■ WHAT IS REQUIRED:
Your answer should hold only the lines from the one with "Image resolution: width=868" through the end of the records, repeated exactly and minus any pictures.

■ SOURCE MATERIAL:
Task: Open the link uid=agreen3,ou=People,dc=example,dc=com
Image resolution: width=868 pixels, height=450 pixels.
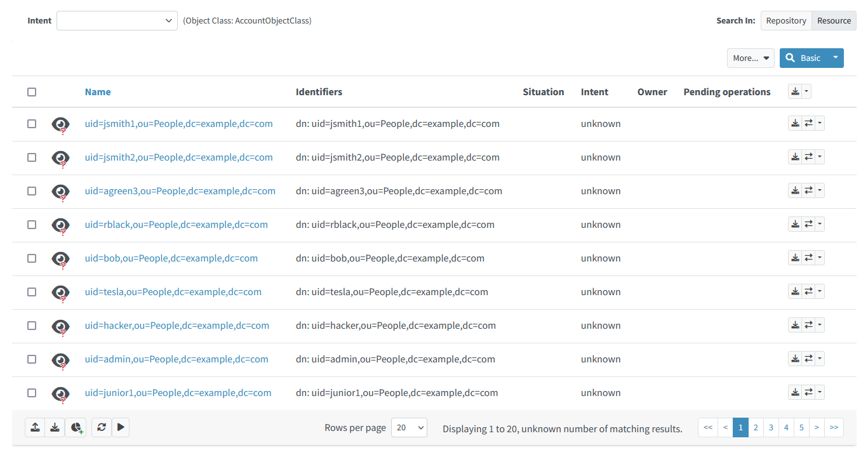Action: click(180, 190)
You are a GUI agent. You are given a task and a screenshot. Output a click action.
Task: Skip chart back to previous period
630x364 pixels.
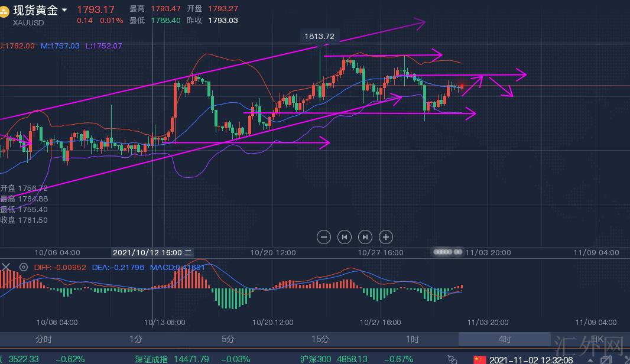(344, 237)
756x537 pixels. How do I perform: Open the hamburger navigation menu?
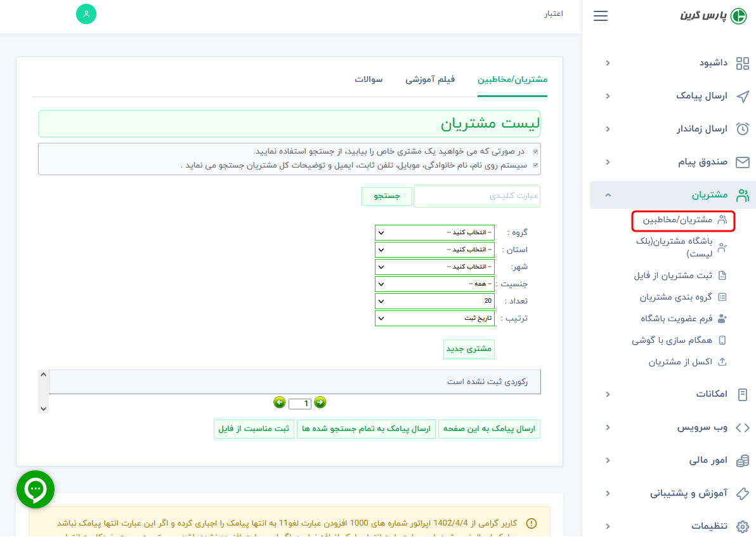[600, 16]
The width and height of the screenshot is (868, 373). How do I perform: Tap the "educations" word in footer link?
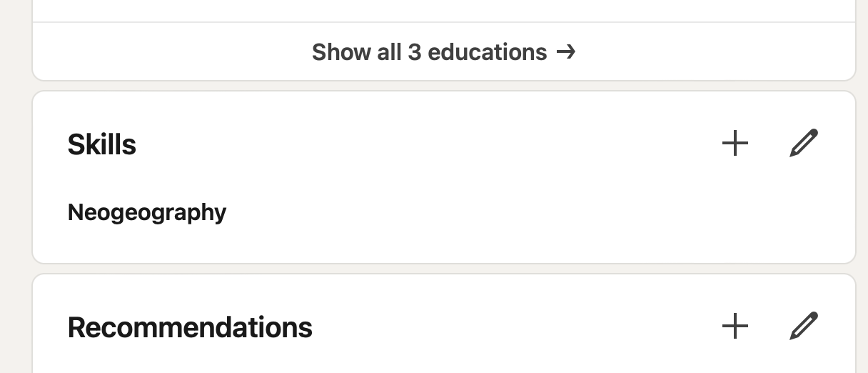pyautogui.click(x=488, y=51)
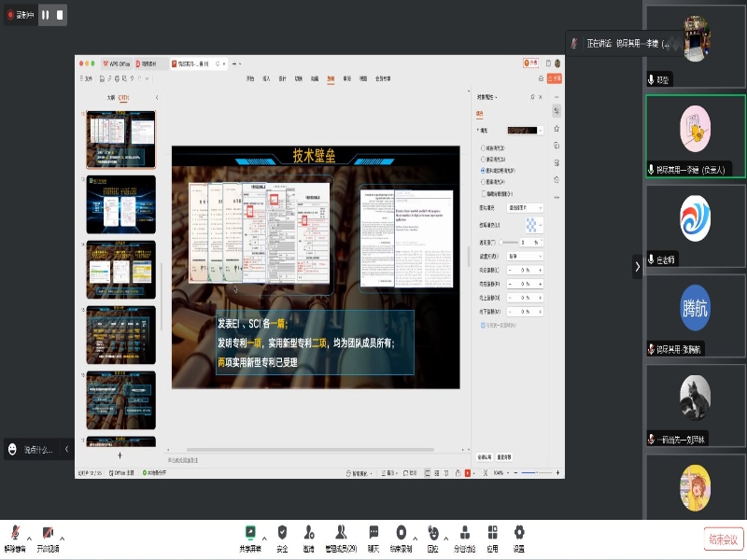Check the hide background graphics checkbox

482,193
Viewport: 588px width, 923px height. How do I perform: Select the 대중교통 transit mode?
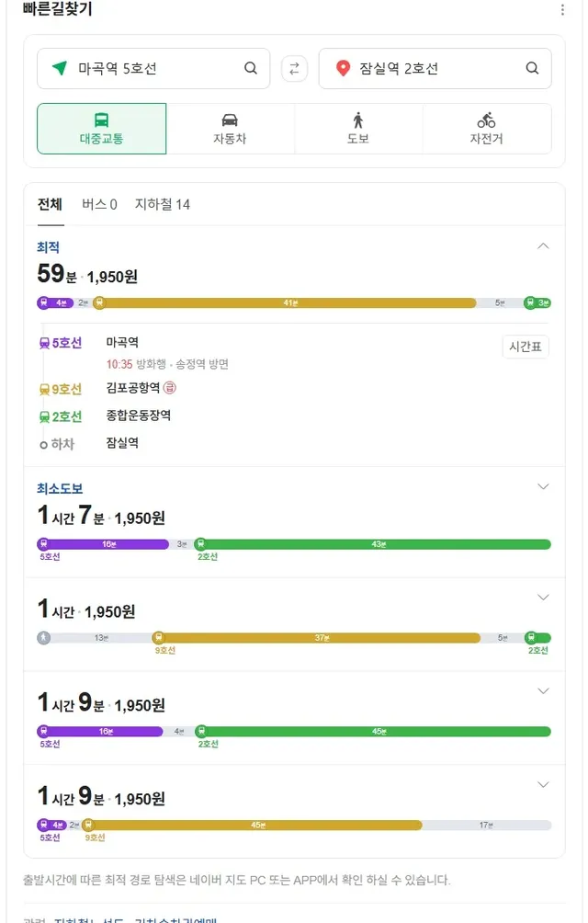101,129
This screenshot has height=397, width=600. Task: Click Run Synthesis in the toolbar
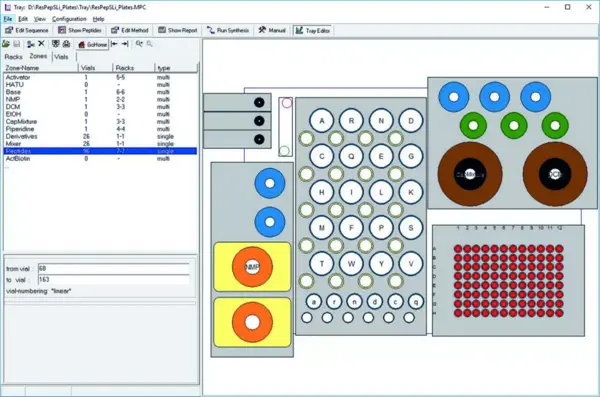(x=228, y=30)
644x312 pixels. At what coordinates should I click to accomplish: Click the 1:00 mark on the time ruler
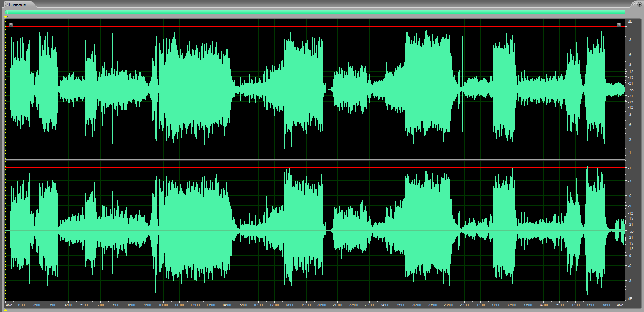tap(21, 305)
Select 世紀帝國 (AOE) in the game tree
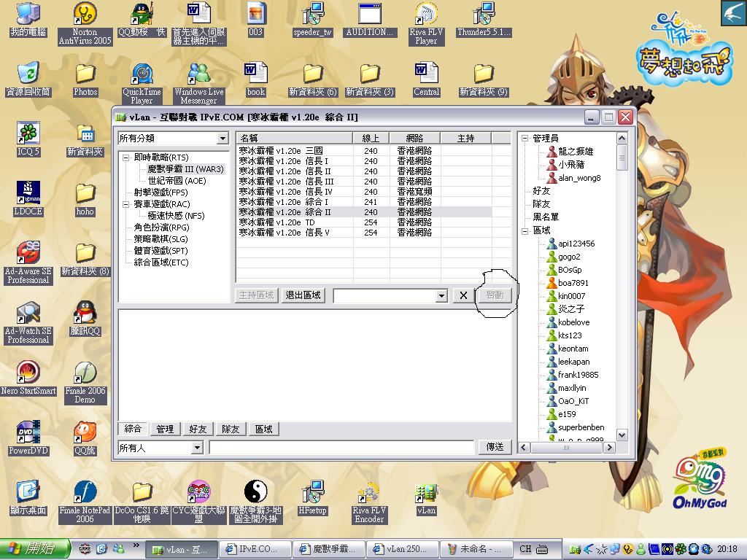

■ YOUR SOLUTION:
Image resolution: width=868 pixels, height=450 pixels.
Action: click(180, 190)
You are a GUI agent. You are given a task and a screenshot. Output a click action.
Task: Skip chart back to previous period
630x364 pixels.
(344, 237)
756x537 pixels. How do I perform: Open the hamburger navigation menu?
[600, 16]
The width and height of the screenshot is (868, 373). How do I perform: Tap the "educations" word in footer link?
pyautogui.click(x=488, y=51)
Check the hide background graphics checkbox

482,193
Viewport: 588px width, 923px height. How do I perform: Select the 대중교통 transit mode?
101,129
This screenshot has height=397, width=600. Task: Click Run Synthesis in the toolbar
(x=228, y=30)
644x312 pixels. At what coordinates should I click to accomplish: Click the 1:00 mark on the time ruler
tap(21, 305)
Select 世紀帝國 (AOE) in the game tree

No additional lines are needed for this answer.